Supplied data:
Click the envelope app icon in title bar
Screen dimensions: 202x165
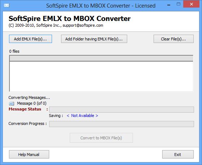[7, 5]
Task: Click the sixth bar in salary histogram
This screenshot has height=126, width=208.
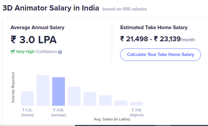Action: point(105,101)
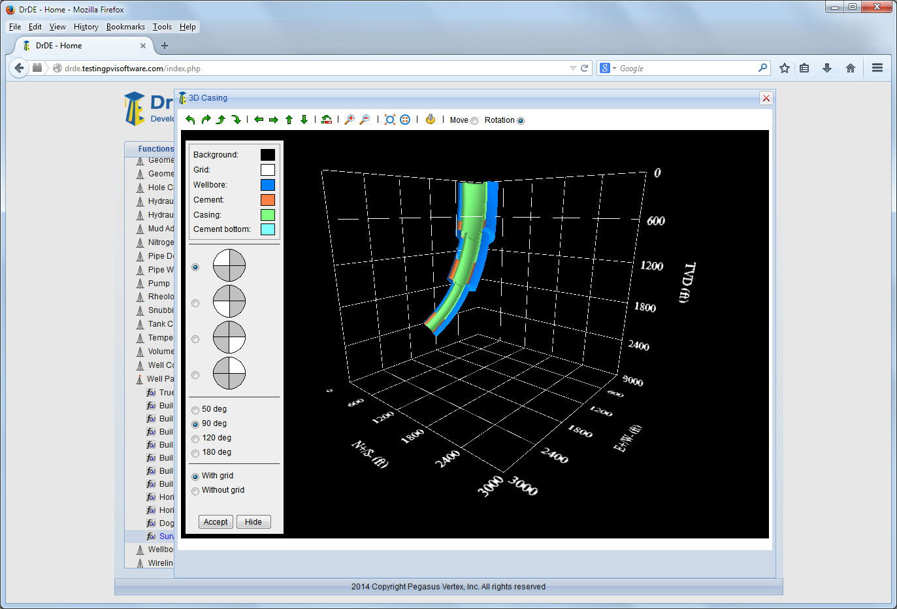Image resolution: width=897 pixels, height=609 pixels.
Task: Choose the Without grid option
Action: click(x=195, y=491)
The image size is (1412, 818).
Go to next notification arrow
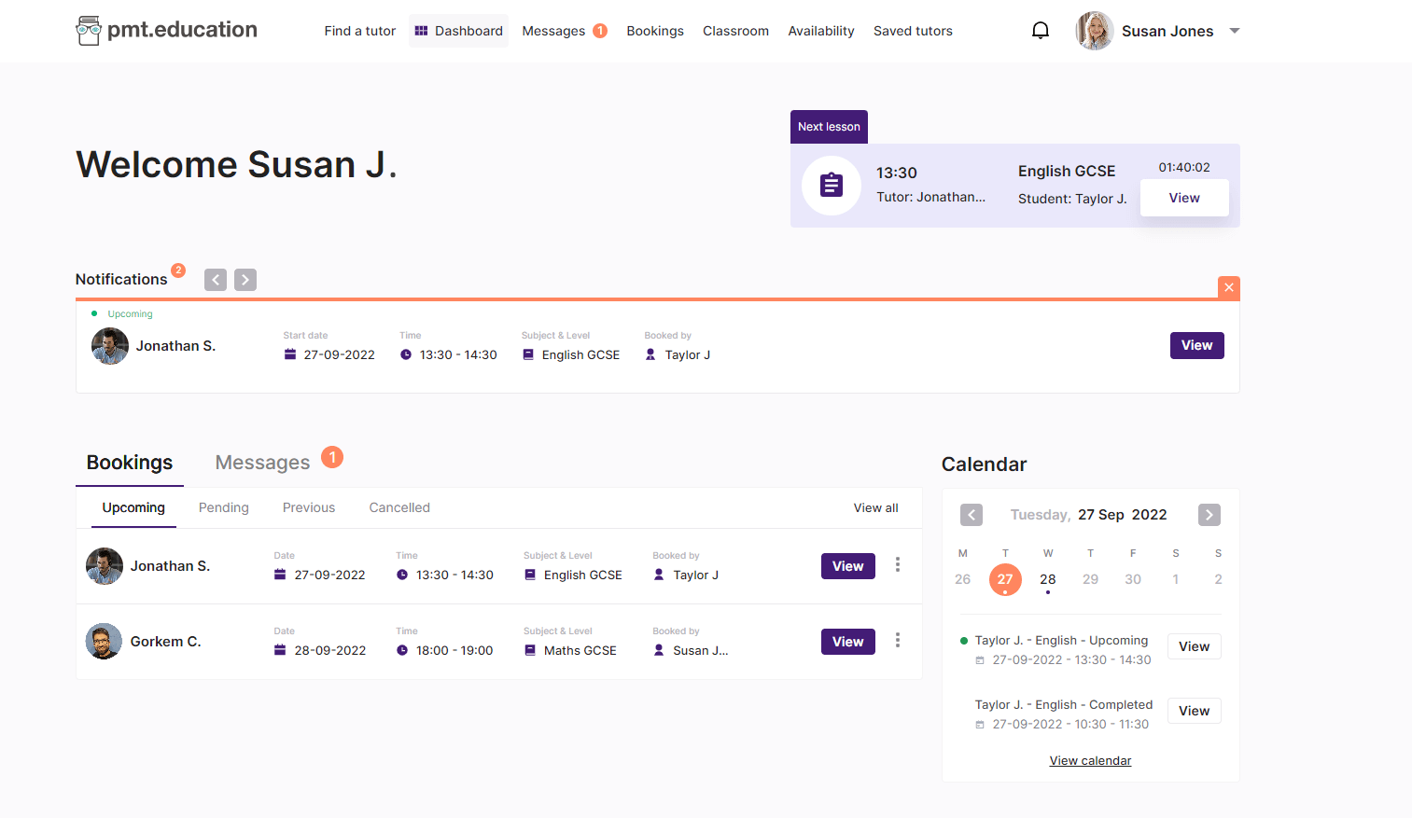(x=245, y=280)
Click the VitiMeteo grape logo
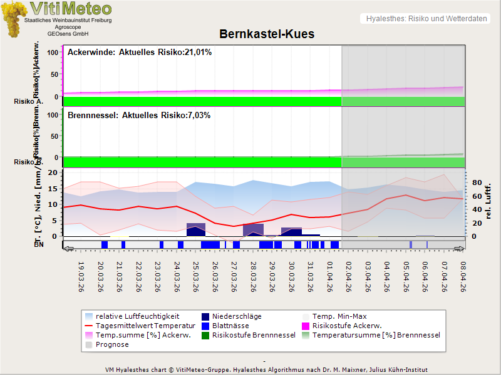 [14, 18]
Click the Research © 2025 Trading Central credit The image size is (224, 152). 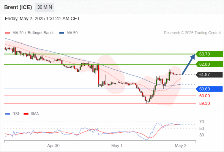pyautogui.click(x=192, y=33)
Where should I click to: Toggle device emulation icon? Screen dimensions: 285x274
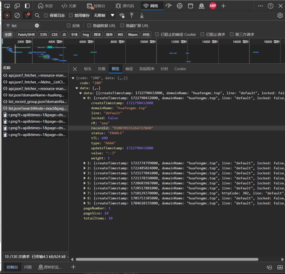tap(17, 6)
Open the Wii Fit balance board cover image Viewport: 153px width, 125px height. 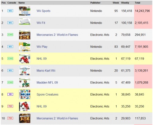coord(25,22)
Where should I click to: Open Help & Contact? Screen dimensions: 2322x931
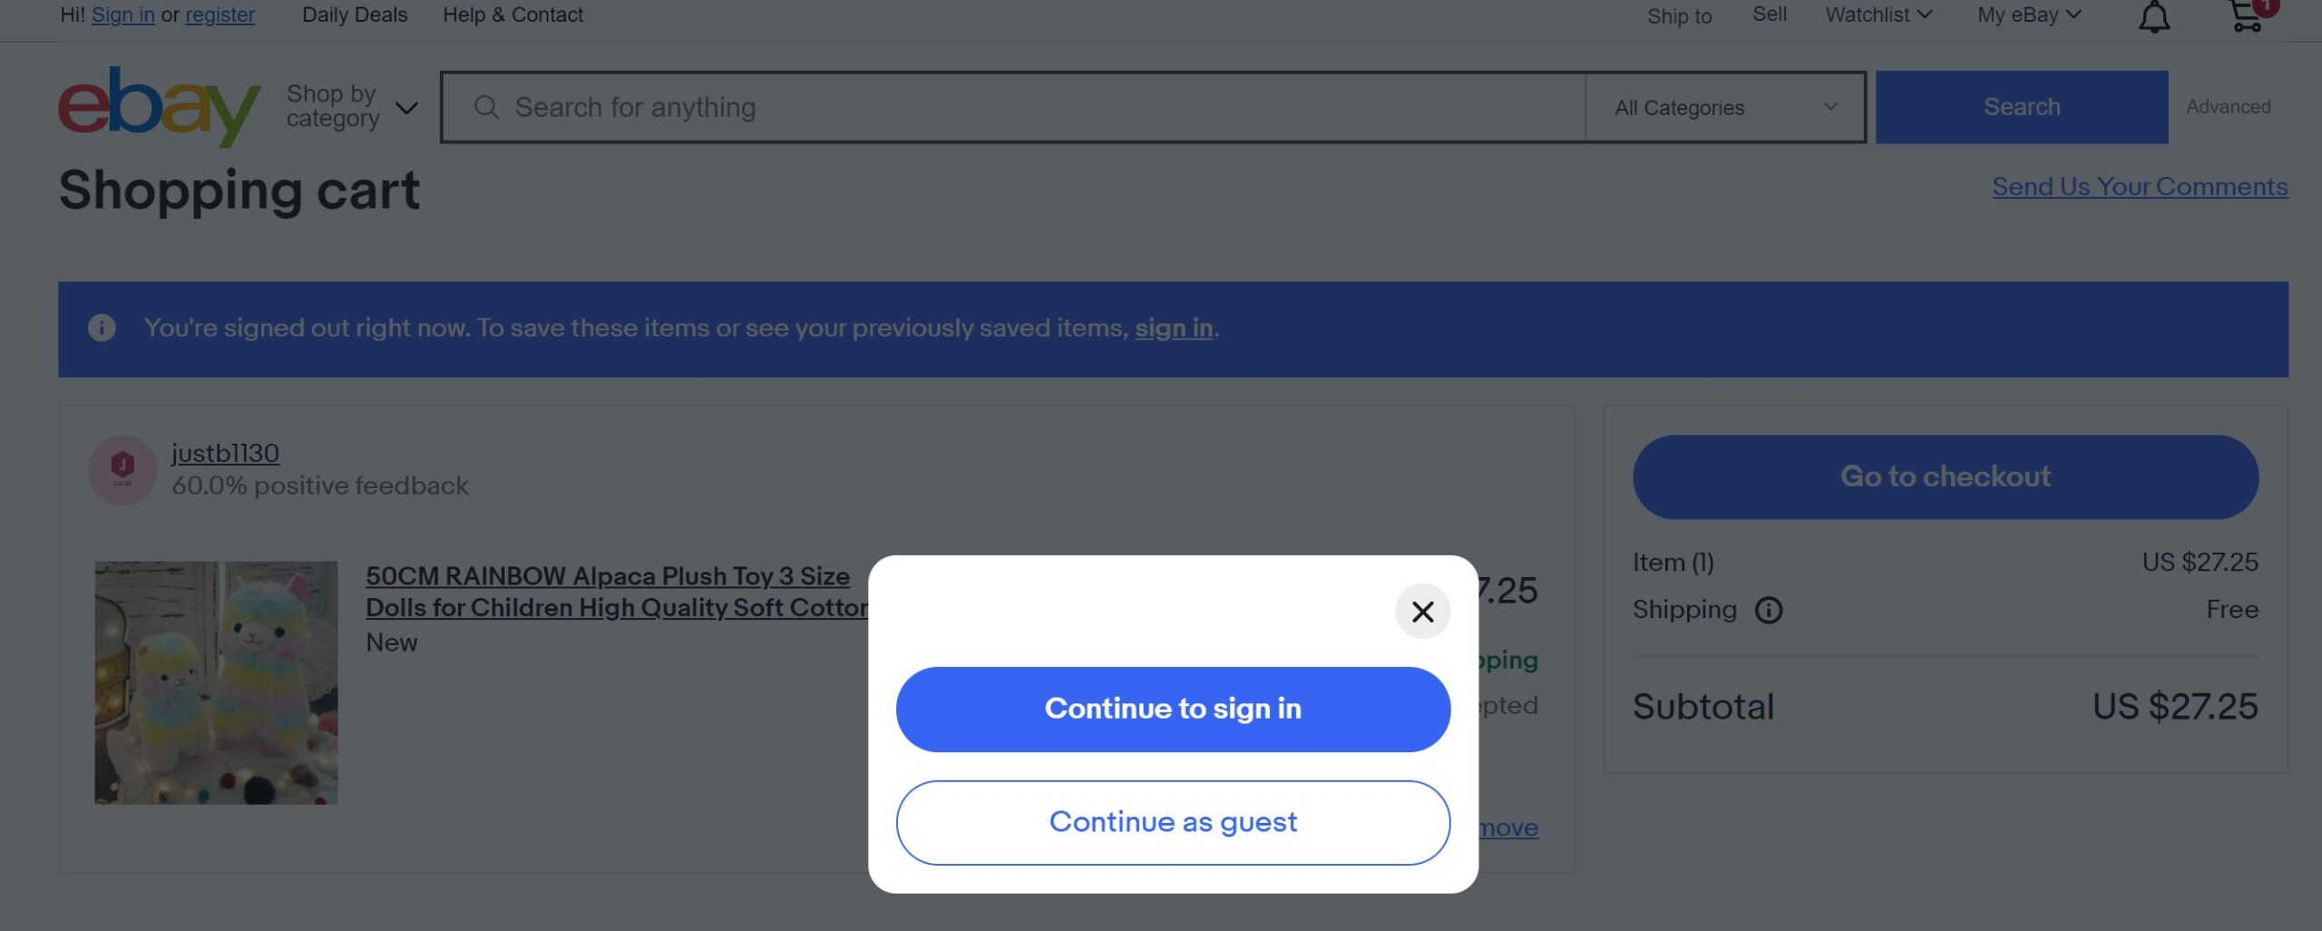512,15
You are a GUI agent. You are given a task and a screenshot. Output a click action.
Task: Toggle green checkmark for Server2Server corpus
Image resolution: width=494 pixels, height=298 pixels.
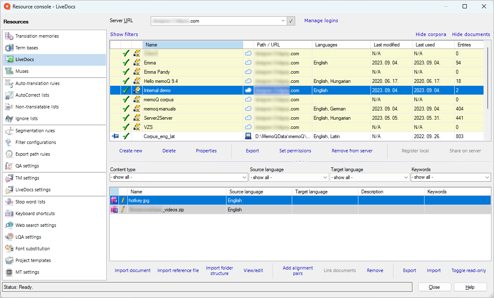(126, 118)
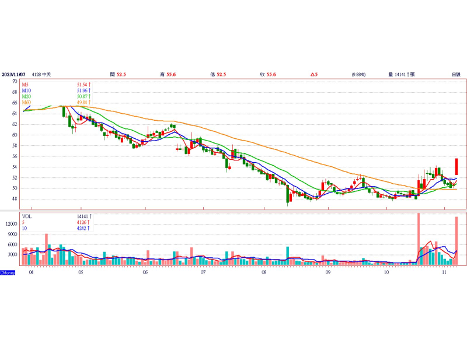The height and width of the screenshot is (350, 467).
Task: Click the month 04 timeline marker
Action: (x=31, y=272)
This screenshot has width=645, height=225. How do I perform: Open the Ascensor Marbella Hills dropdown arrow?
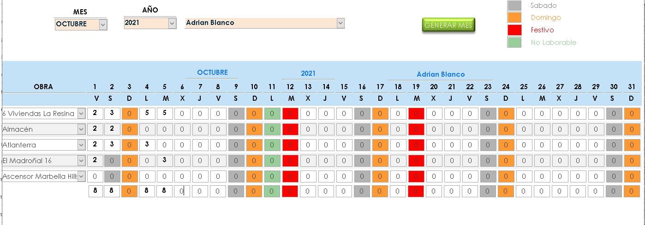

Work order:
The line containing "Task: Toggle green" and each line after it through the end of the listing above are to be written out exactly, without the pictures.

Answer below:
Task: Toggle green checkmark for Server2Server corpus
Image resolution: width=494 pixels, height=298 pixels.
(126, 118)
The height and width of the screenshot is (350, 467).
Task: Click the month 04 timeline marker
Action: (x=31, y=272)
This screenshot has width=645, height=225. How do I perform: Open the Ascensor Marbella Hills dropdown arrow?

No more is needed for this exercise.